Lors de son récent voyage diplomatique au Maroc, la ministre belge des Affaires étrangères, Hadja Lahbib, a apporté son appui au plan marocain d’autonomie pour le Sahara. Selon des spécialistes belges en droit international, cette démarche soulève des difficultés au regard du respect du droit international et ils ont tenu à le faire savoir au gouvernement belge dans une carte blanche publiée dans le principal quotidien belge francophone Le Soir dans son édition du 01/11/2022 que nous reproduisons ci-dessous.
Lors de sa récente visite diplomatique au Maroc, la nouvelle ministre belge des Affaires étrangères, Hadja Lahbib, a apporté son soutien au « Plan marocain d’autonomie du Sahara ». Elle a ainsi déclaré que « la Belgique considère le plan d’autonomie présenté en 2007 comme un effort sérieux et crédible du Maroc et comme une bonne base pour une solution acceptée par les parties ». La « solution » évoquée est celle qui devrait mettre fin au conflit du Sahara occidental, en attente de règlement depuis près de 50 ans. Force est de constater que cette prise de position rompt avec l’attitude traditionnelle de la Belgique et qu’elle s’avère en contradiction avec le droit international.
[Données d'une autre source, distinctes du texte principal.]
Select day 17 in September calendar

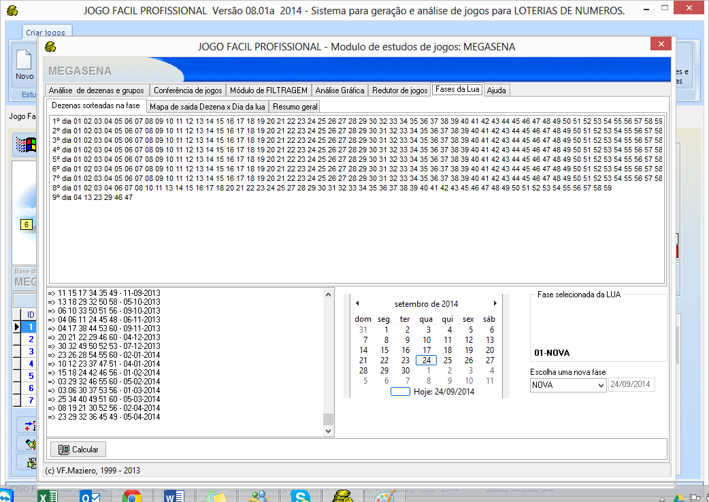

Plusieurs résolutions internationales
Pour rappel, le Sahara occidental est une ancienne colonie espagnole, dont l’essentiel du territoire se trouve sous occupation du Maroc, qui l’a formellement annexé en y proclamant sa souveraineté. Cette occupation a été dénoncée à plusieurs reprises par les Nations unies, qui ont affirmé le statut de « territoire non autonome » du Sahara occidental et le droit à l’autodétermination du peuple sahraoui. Ce point de vue a été confirmé par la Cour internationale de Justice dans un avis rendu en 1975, qui a conclu que « les éléments et renseignements portés à sa connaissance n’établissent l’existence d’aucun lien de souveraineté territoriale entre le territoire du Sahara occidental d’une part, le Royaume du Maroc d’autre part ». Tout récemment, dans un arrêt rendu en septembre 2022, la Cour africaine des droits de l’homme et des peuples a encore souligné que « l’occupation continue [du Sahara occidental] par le Maroc est incompatible avec le droit à l’autodétermination du peuple [sahraoui] et constitue une violation de ce droit ». Dans plusieurs décisions rendues entre 2016 et 2021, la Cour de Justice de l’Union européenne a rappelé que « le territoire du Sahara occidental ne fait pas partie du territoire du Royaume du Maroc » et que toute décision affectant le statut de ce territoire suppose « que le peuple du Sahara occidental ait manifesté́ [son] consentement ».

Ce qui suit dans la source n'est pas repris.